Thursday, January 6, 2022

Last Call For The Vax Of Life

The ban on Biden's federal OSHA vaccine mandate rules will remain here in Kentucky, Ohio, and Tennessee after the 6th Circuit upheld a lower court ruling blocking employer vaccine mandate rules.

A federal appeals court has declined to lift a ban in three states on President Joe Biden’s COVID-19 vaccine mandate for workers who contract with the federal government.

The ruling comes after a nationwide ban on the mandate for federal contractors was imposed by a federal judge in Georgia last month.

A judge in Louisville, Kentucky, blocked the Biden rule in November for that state and two others: Tennessee and Ohio.

A panel of the Sixth Circuit U.S. Court of Appeals in Cincinnati upheld the injunction for the three states in a 2-1 ruling Wednesday.

“This ensures, while the case continues to proceed, that federal contractors in Kentucky aren’t subject to the Biden Administration’s unlawful mandate,” Kentucky Attorney General Daniel Cameron, a Republican who filed the suit challenging the mandate, said in an emailed statement Thursday. Cameron said in a release last year that federal contractors accounted for about one-fifth of the country’s labor force and $9 billion in contracts in 2021.
 
This was largely expected, as two Trump-appointed judges agreed with KY GOP AG Cameron that the mandates were unconstitutional. 

The US Supreme Court will hear oral arguments tomorrow on the OSHA vaccine mandate rules.

In the midst of the latest surge in omicron COVID-19 cases, the U.S. Supreme Court will hear arguments Friday on whether the Biden administration can force private-sector firms to vaccinate or test tens of millions of employees.

The court is expected to make a decision swiftly that could freeze the vax-or-test mandates on businesses with more than 100 workers — and the threat of fines — or let the Biden plan be implemented, legal experts say. The Occupational Safety and Health Administration, or OSHA, which regulates workplace safety, has said it could begin fining businesses that fail to comply with the mandates on Jan. 10.

#### [Activity A]
In the vaccine mandate post, which court upheld the injunction for Kentucky, Ohio, and Tennessee, and by what vote?
#### [Activity B]
Take the vaccine mandate post further, picking up right after its last sentence.
The data after the vaccine mandate post is separate material.

#### [Dataset content]
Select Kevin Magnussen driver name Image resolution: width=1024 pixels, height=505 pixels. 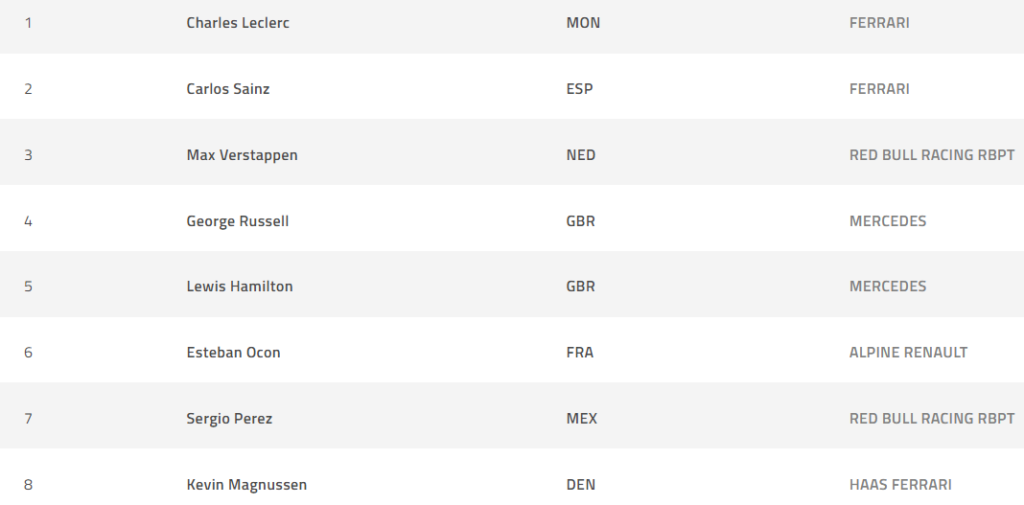coord(246,484)
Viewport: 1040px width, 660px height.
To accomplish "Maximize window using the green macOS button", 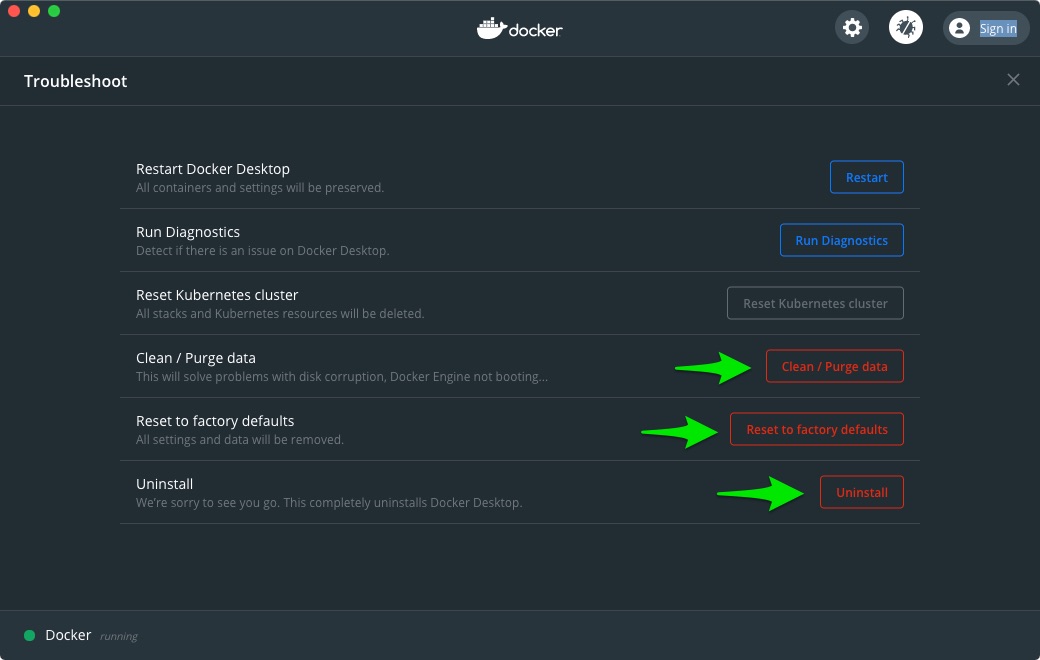I will tap(54, 11).
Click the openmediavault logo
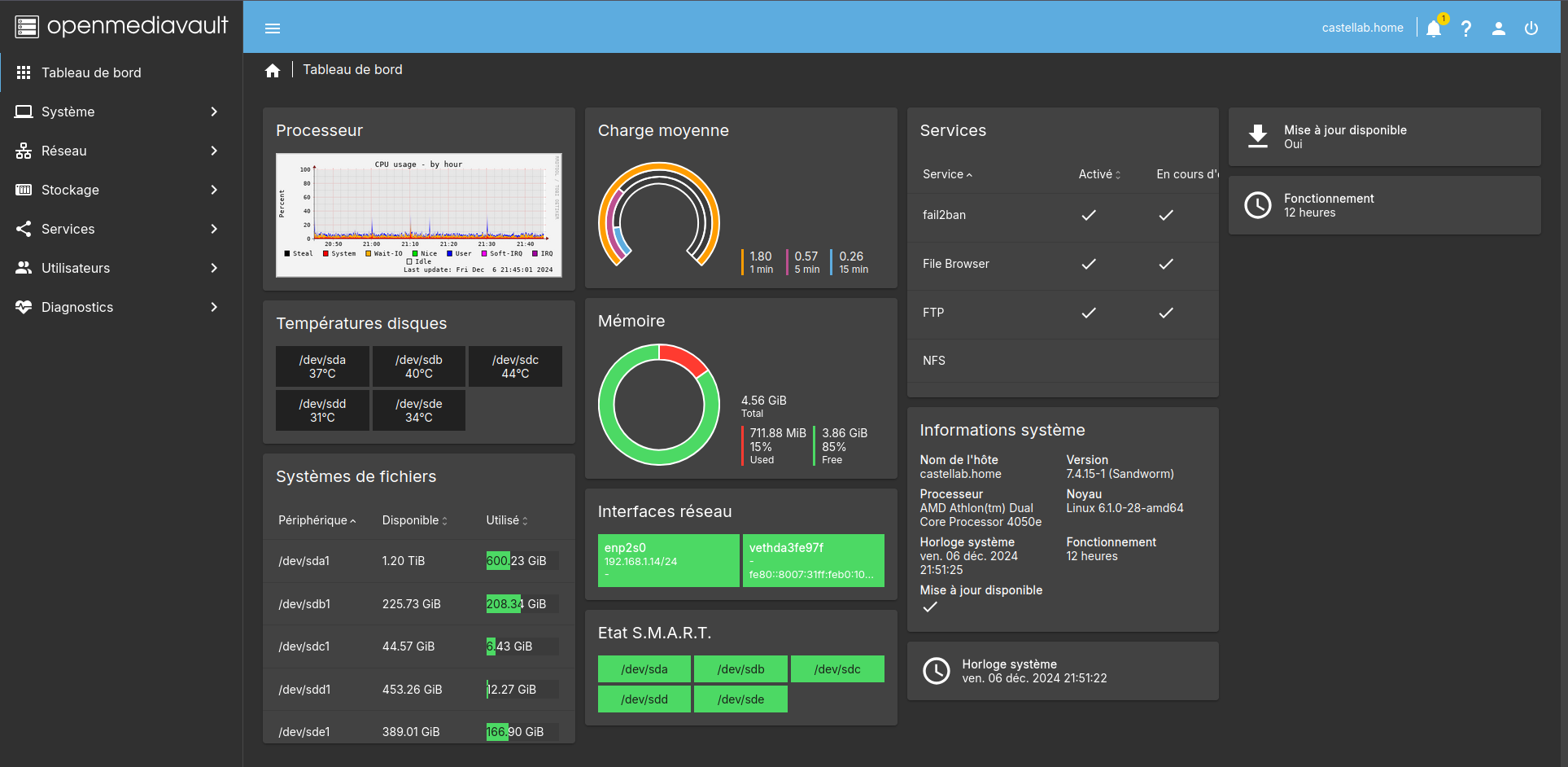 tap(121, 26)
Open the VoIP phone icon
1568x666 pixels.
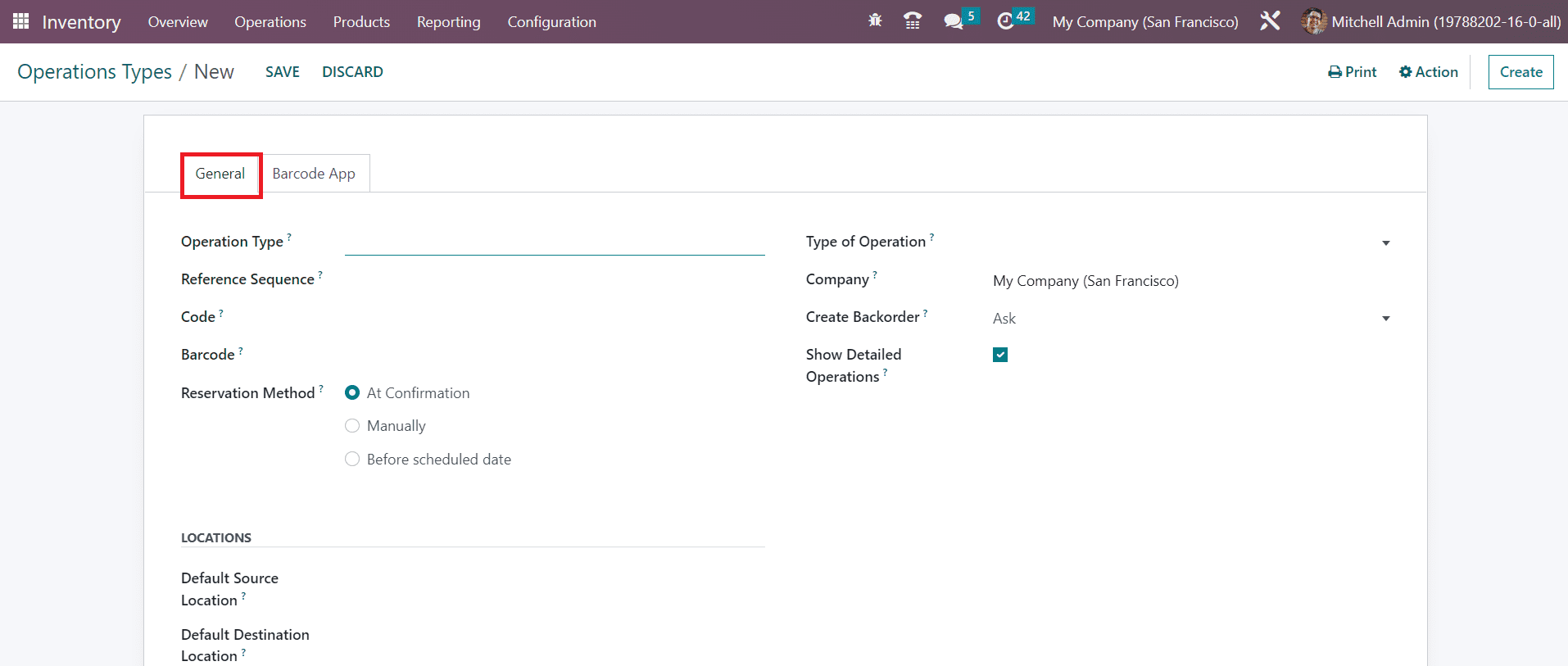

#### [Written reply A]
A panel of the Sixth Circuit U.S. Court of Appeals in Cincinnati upheld it in a 2-1 ruling.

#### [Written reply B]
Employers “are waiting to see the outcome in the courts,” Wendell Young IV, president of the United Food and Commercial Workers Local 1776, which represents 35,000 Pennsylvania union members, said last week.

John S. Ho, co-chair of OSHA-Workplace Safety Practice at Cozen O’Connor, said that companies should be developing a “roster of vaccination status” of employees to show OSHA “good faith” in complying with the mandates.

“You should have that roster in place by Jan. 10,” he said. But Ho also is advising companies to take a “wait-and-see approach” on implementing the vaccination mandates that could lead some employees to quit.

A firm can be fined $13,600 per violation. OSHA is expected to mostly enforce the mandate through employee complaints. “It’s a politically charged issue. There is no way to avoid that,” Ho said.

The Biden administration says the emergency rules could save the lives of 6,500 workers and prevent 250,000 hospitalizations in the next six months as COVID-19 presents a “grave danger” to employees where they work. The Inquirer estimates that 1.8 million Philly-area workers fall under the mandates. Nationally, two out of three employers fall under it, representing about 80 million workers.

Firms, business trade associations, and 27 states say that the Biden administration has exceeded its authority at the workplace safety agency with the mandates that appear designed to boost vaccination rates and that many workers remain unpersuaded in vaccine benefits.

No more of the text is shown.